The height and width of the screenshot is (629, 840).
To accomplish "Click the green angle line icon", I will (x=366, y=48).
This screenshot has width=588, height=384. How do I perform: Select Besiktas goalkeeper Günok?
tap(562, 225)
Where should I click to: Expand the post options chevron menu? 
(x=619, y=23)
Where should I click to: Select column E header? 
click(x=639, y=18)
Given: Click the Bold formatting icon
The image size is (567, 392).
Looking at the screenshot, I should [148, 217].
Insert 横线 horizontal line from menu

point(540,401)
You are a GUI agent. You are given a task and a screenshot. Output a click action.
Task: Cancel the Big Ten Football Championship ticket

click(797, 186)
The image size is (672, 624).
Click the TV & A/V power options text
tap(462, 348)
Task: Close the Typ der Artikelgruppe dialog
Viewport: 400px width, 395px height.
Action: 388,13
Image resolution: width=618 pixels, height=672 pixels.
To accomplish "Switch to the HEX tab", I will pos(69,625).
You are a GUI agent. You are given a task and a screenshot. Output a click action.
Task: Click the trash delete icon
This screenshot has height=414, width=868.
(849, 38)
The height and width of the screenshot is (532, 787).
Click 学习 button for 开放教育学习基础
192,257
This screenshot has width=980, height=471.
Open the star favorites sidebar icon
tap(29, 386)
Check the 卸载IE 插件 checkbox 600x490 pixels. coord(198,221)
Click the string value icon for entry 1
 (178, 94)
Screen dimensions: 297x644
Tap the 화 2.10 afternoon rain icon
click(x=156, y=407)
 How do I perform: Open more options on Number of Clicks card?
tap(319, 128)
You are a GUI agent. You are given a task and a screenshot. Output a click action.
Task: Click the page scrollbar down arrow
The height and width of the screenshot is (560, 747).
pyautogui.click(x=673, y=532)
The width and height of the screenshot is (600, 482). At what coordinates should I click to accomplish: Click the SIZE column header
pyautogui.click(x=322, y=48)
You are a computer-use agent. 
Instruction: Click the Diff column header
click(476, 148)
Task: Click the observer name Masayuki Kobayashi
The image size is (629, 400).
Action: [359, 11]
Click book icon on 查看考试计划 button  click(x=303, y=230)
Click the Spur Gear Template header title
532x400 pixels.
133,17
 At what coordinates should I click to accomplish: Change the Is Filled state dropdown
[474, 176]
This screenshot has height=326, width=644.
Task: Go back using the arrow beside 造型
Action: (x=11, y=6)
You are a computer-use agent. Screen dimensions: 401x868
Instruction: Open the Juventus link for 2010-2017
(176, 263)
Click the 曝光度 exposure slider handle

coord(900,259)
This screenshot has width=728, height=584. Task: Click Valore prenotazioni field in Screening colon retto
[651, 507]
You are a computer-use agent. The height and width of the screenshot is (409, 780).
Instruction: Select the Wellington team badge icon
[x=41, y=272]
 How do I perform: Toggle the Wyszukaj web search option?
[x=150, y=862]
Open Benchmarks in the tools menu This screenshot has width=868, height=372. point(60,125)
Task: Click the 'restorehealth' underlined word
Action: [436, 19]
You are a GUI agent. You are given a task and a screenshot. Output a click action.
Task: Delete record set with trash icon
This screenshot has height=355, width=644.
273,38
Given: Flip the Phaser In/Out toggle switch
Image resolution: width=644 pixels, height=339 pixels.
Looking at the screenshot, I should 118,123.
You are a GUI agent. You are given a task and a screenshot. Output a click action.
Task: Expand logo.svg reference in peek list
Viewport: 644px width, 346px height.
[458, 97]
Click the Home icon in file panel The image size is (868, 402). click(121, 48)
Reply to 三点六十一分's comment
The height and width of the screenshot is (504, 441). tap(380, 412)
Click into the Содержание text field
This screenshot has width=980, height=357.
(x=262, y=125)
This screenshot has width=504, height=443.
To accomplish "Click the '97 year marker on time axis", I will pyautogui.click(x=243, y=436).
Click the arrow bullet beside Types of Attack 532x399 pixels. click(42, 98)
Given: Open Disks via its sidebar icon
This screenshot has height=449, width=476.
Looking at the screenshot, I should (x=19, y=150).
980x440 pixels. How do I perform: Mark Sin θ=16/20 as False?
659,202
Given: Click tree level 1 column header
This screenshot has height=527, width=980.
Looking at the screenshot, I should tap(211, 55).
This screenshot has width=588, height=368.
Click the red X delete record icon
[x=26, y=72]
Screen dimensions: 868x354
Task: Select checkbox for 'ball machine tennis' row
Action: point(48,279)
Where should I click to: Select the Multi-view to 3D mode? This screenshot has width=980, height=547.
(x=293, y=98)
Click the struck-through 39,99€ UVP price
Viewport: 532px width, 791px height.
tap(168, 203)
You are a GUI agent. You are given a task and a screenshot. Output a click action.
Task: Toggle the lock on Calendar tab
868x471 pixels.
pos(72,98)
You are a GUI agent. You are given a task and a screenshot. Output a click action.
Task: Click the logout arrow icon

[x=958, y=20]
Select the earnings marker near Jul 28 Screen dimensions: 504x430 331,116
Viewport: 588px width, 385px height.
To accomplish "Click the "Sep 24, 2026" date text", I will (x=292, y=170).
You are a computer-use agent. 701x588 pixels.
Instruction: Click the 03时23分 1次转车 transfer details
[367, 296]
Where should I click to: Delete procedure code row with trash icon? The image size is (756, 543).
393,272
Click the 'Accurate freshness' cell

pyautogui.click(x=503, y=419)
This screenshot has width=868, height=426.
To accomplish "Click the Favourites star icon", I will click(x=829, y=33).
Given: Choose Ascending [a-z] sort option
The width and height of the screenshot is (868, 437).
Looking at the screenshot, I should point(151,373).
----
Exercise directions: State, as a bare number, how many lines of the records above include "will".

Finished exercise: 5